Changing stroke rehab and research worldwide now.Time is Brain! trillions and trillions of neurons that DIE each day because there are NO effective hyperacute therapies besides tPA(only 12% effective). I have 523 posts on hyperacute therapy, enough for researchers to spend decades proving them out. These are my personal ideas and blog on stroke rehabilitation and stroke research. Do not attempt any of these without checking with your medical provider. Unless you join me in agitating, when you need these therapies they won't be there.

What this blog is for:

My blog is not to help survivors recover, it is to have the 10 million yearly stroke survivors light fires underneath their doctors, stroke hospitals and stroke researchers to get stroke solved. 100% recovery. The stroke medical world is completely failing at that goal, they don't even have it as a goal. Shortly after getting out of the hospital and getting NO information on the process or protocols of stroke rehabilitation and recovery I started searching on the internet and found that no other survivor received useful information. This is an attempt to cover all stroke rehabilitation information that should be readily available to survivors so they can talk with informed knowledge to their medical staff. It lays out what needs to be done to get stroke survivors closer to 100% recovery. It's quite disgusting that this information is not available from every stroke association and doctors group.

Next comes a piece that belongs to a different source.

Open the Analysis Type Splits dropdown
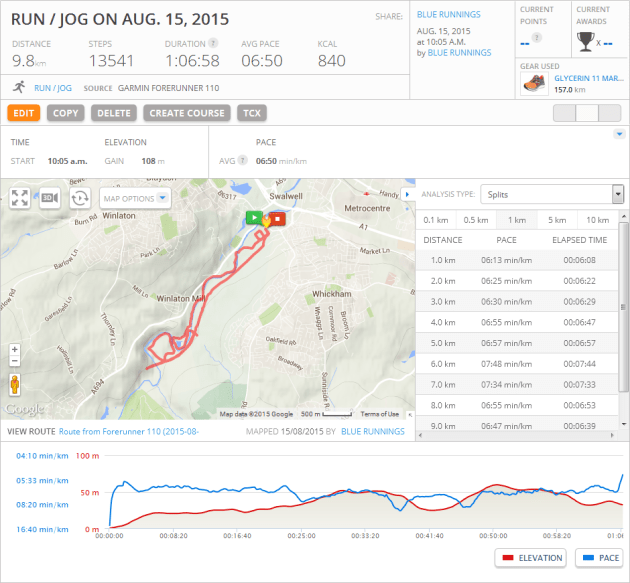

Wednesday, September 18, 2013

A Randomized Controlled Trial of Selective Neurotomy Versus Botulinum Toxin for Spastic Equinovarus Foot After Stroke

I don't know what this means but if you recognize any of the terms ask your doctor. Unless you believe your doctor will inform you about this shortly.
http://nnr.sagepub.com/content/27/8/695.abstract?etoc
  1. Benjamin Bollens, MD1,2
  2. Thierry Gustin, MD1,3
  3. Gaëtan Stoquart, MD, PhD1,2
  4. Christine Detrembleur, PhD1
  5. Thierry Lejeune, MD, PhD1,2
  6. Thierry Deltombe, MD1,3
  1. 1Université Catholique de Louvain, Institute of Neurosciences, Brussels, Belgium
  2. 2Université Catholique de Louvain, Physical Medicine and Rehabilitation Department, Brussels, Belgium
  3. 3Université Catholique de Louvain, CHU Mont-Godinne, Yvoir, Belgium
  1. Benjamin Bollens, MD, Institute of Neuroscience, Université Catholique de Louvain, Avenue Mounier, 53-B1.53.04, 1200 Brussels, Belgium. Email: benjamin.bollens@uclouvain.be

Abstract

Background. Selective neurotomy is a permanent treatment of focal spasticity, and its effectiveness in treating spastic equinovarus of the foot (SEF) was previously suggested by a few nonrandomized and uncontrolled case-series studies. Objectives. This study is the first assessor-blinded, randomized, controlled trial evaluating the effects of this treatment. Methods. Sixteen chronic stroke patients presenting with SEF were randomized into 2 groups: 8 patients underwent a tibial neurotomy and the remaining 8 received botulinum toxin (BTX) injections. The soleus was treated in all patients, and the tibialis posterior and flexor hallucis longus were treated in about half of patients. The primary outcome was the quantitative measurement of ankle stiffness (L-path), an objective measurement directly related to spasticity. Participants were assessed by a blind assessor before their intervention and at 2 and 6 months after treatment. Evaluations were based on the 3 domains of the International Classification of Functioning, Disability and Health (ICF). Results. Compared with BTX, tibial neurotomy induced a higher reduction in ankle stiffness. Both treatments induced a comparable improvement of ankle kinematics during gait, whereas neither induced muscle weakening. Activity, participation, and quality of life were not significantly modified in either group. Conclusions. This study demonstrates that the tibial nerve neurotomy is an effective treatment of SEF, reducing the impairments observed in chronic stroke patients. Future studies should be conducted to confirm the long-term efficacy based on the ICF domains.